You can see the effect of this by looking at only a single triangle attached to a wall with a perfectly horizontal force applied (drawn by hand and exaggerated):

enter image description here

Adding a second triangle, there's nothing "forcing" the triangle to compress upwards, so it will remain displaced downwards in y.

enter image description here

As long as you keep tessellating (repeating) this pattern to build up your beam, nothing will cancel out this asymmetry (though I think increasing mesh resolution will reduce the effect since the actual force applied to any single element will be reduced).

You can however, decide to mirror the elements to take advantage of the fact that this effect can cancel itself out:

enter image description here

Here, you can see that the top half will tend to try to displace the top edge downards, however the bottom wants to displace the bottom edge upwards, leaving the midline unmoved.
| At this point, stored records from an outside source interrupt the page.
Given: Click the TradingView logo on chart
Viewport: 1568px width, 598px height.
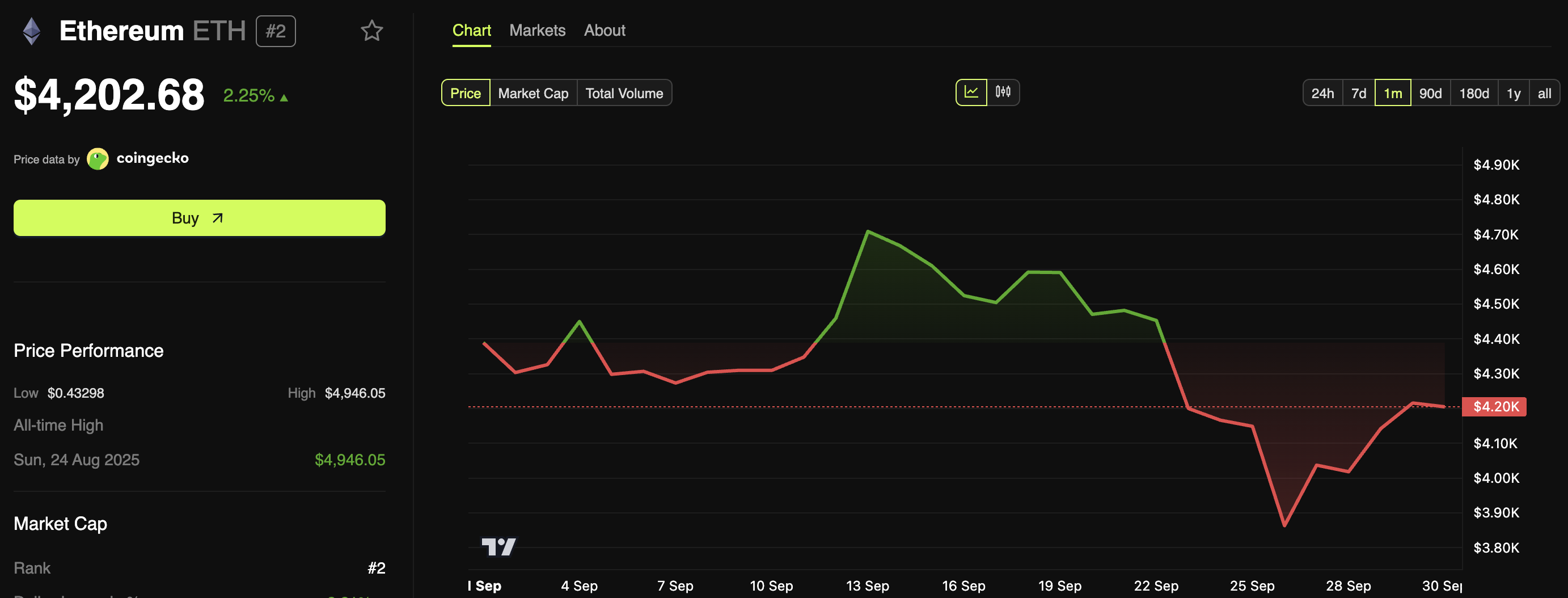Looking at the screenshot, I should [x=498, y=546].
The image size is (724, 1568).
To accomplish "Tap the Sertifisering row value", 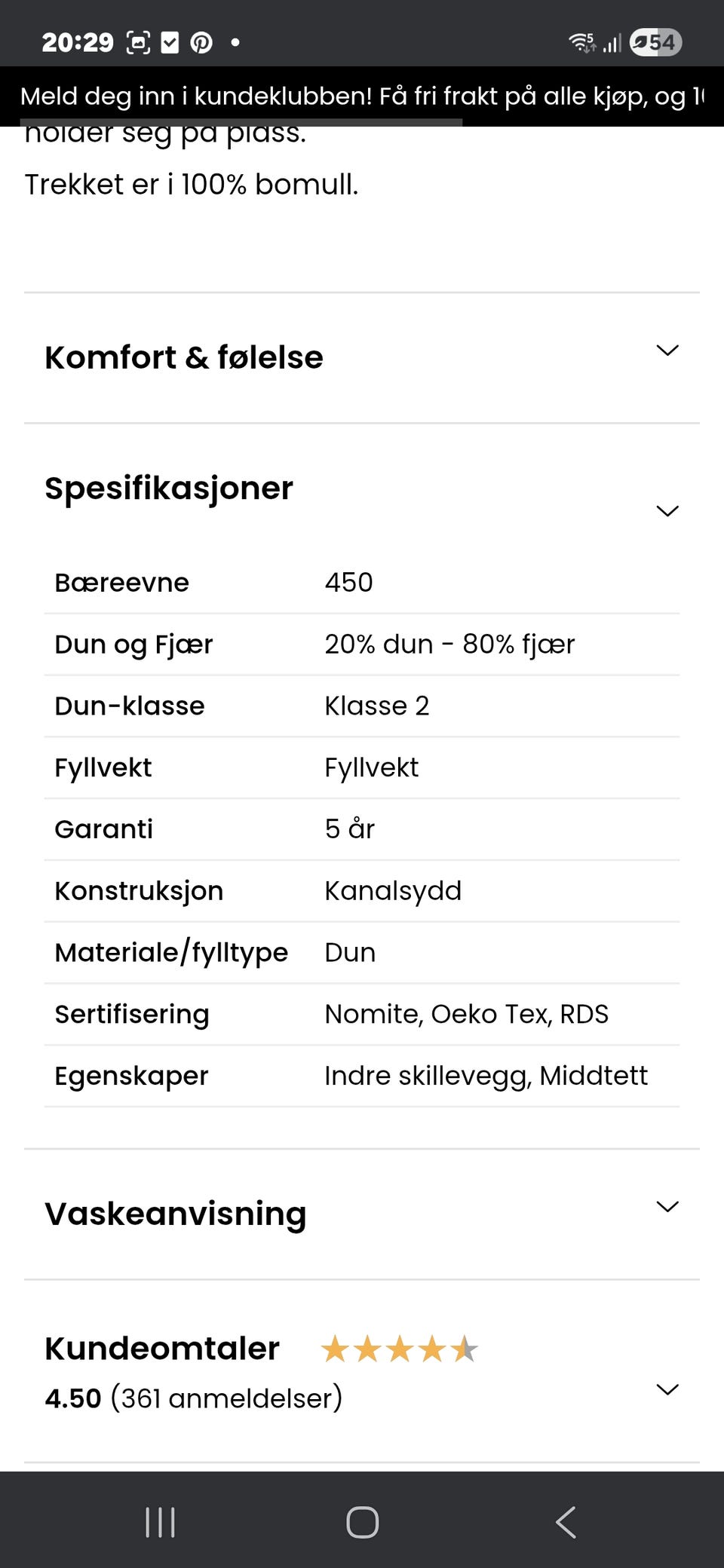I will tap(466, 1015).
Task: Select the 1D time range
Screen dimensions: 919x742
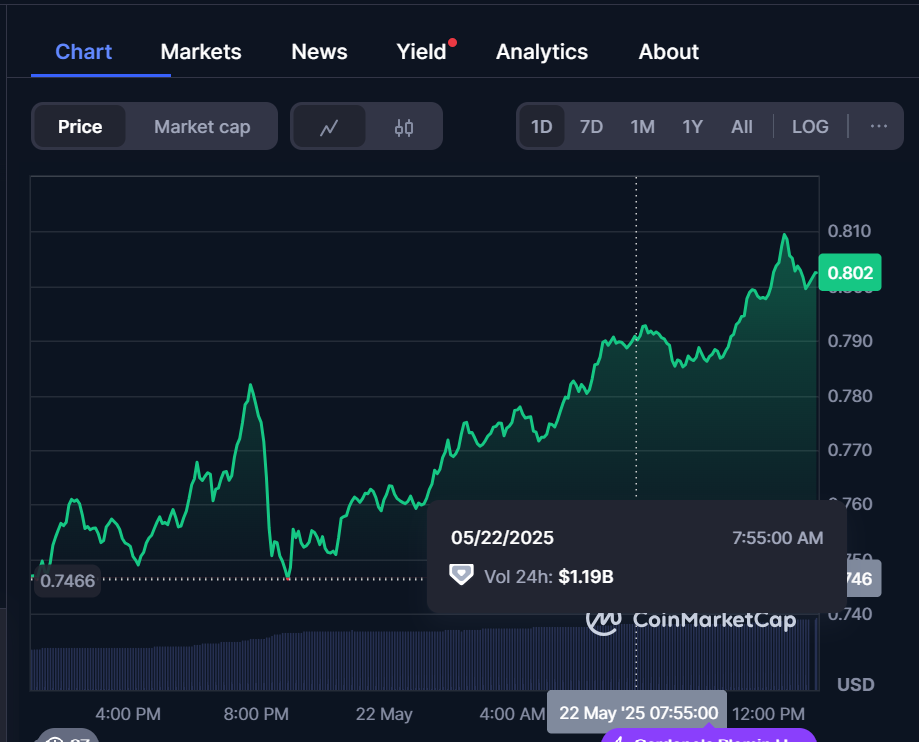Action: pyautogui.click(x=541, y=127)
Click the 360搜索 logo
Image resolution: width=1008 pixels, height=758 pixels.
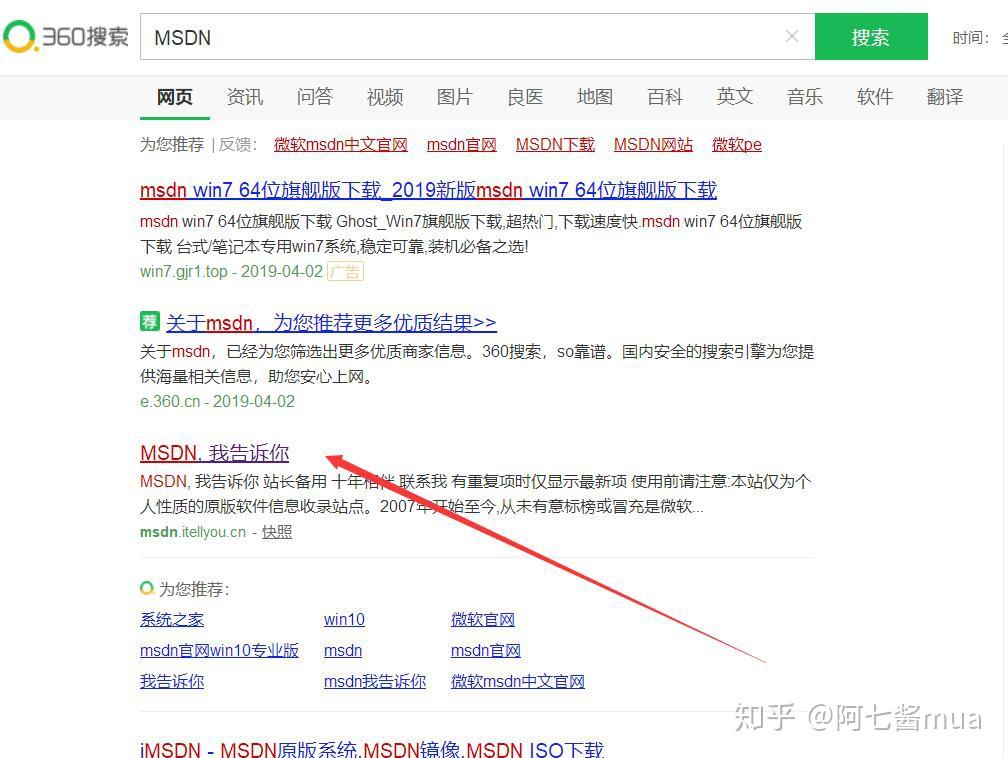click(65, 36)
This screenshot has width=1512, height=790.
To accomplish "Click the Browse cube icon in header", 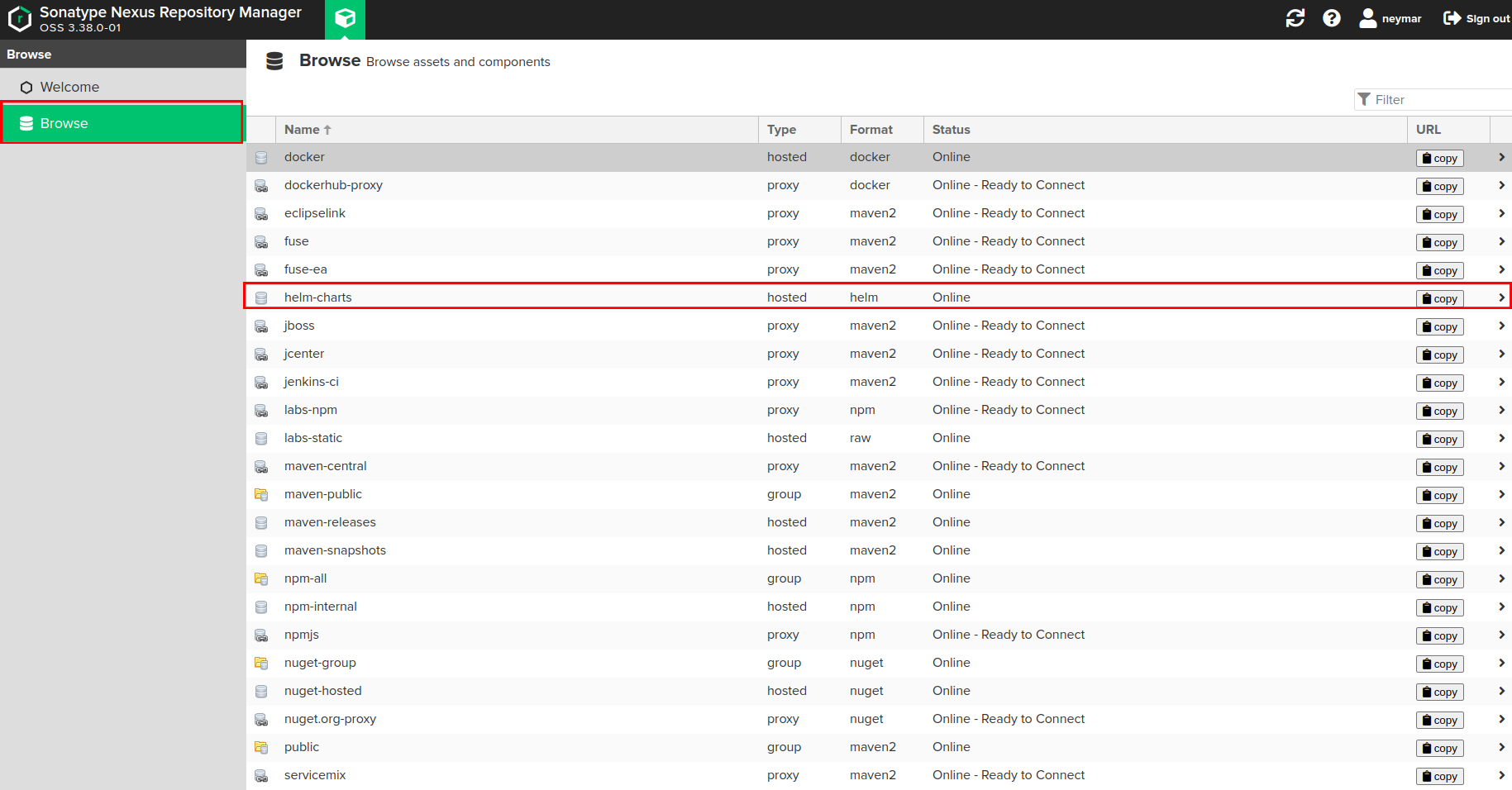I will 345,18.
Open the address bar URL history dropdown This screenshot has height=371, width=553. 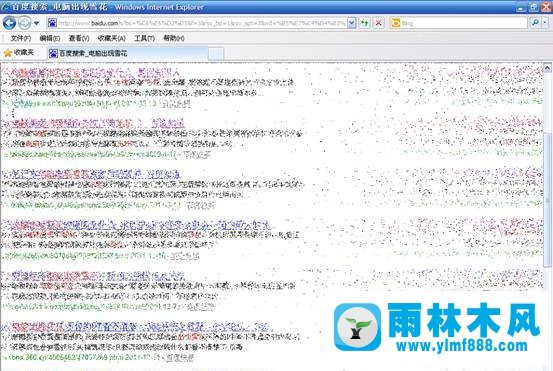pos(352,23)
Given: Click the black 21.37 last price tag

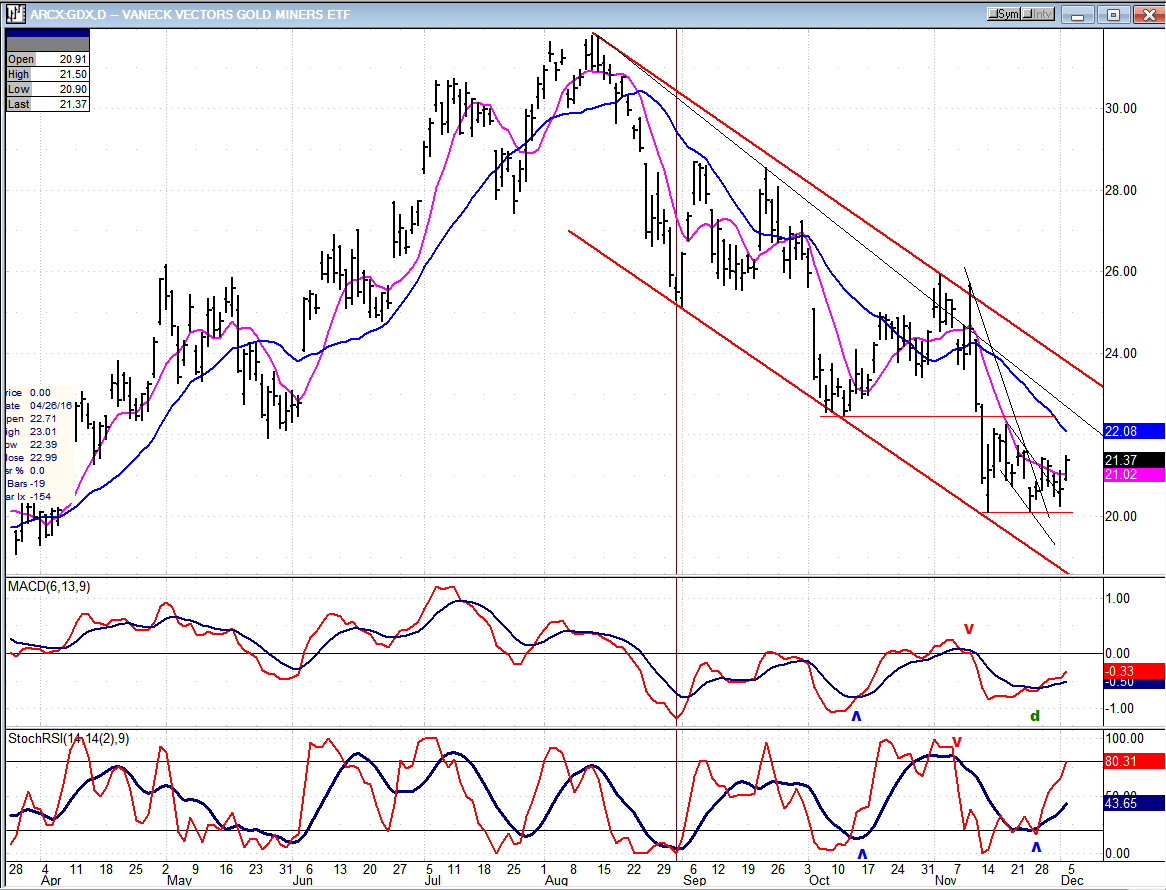Looking at the screenshot, I should [x=1134, y=460].
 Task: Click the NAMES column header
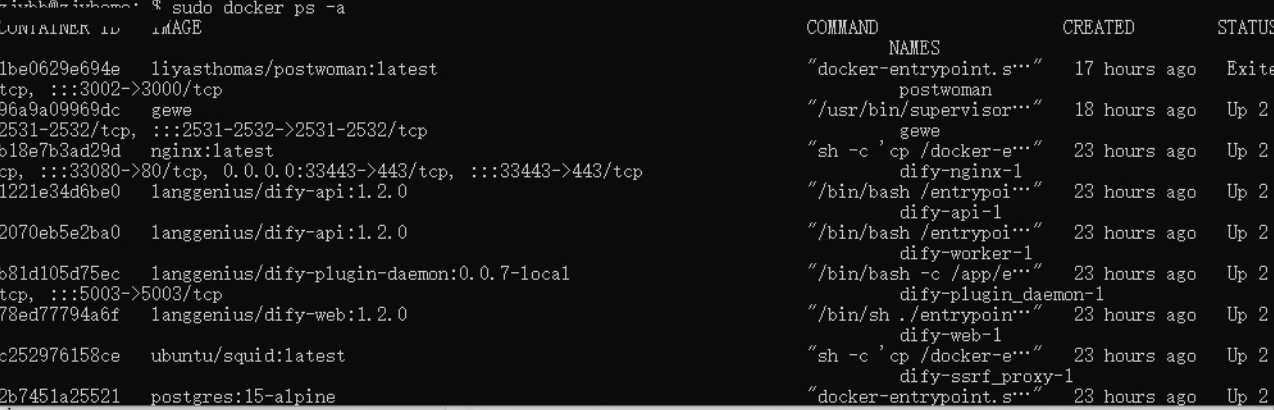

Tesselating this 2x2 triangularized element pattern will allow you to produce a more isotropic behavior, however you should of course start to wonder why didn't you just use rectangular elements to begin with.

Somewhat luckily, you don't necessarily need this exact pattern to reduce this anisotropy; a relatively "random" orientation of elements can cancel out most of this effect, however the downside of this is that you need a lot of elements to ensure that the few elements which don't cancel out is small compared to the number of elements in the neighborhood of elements.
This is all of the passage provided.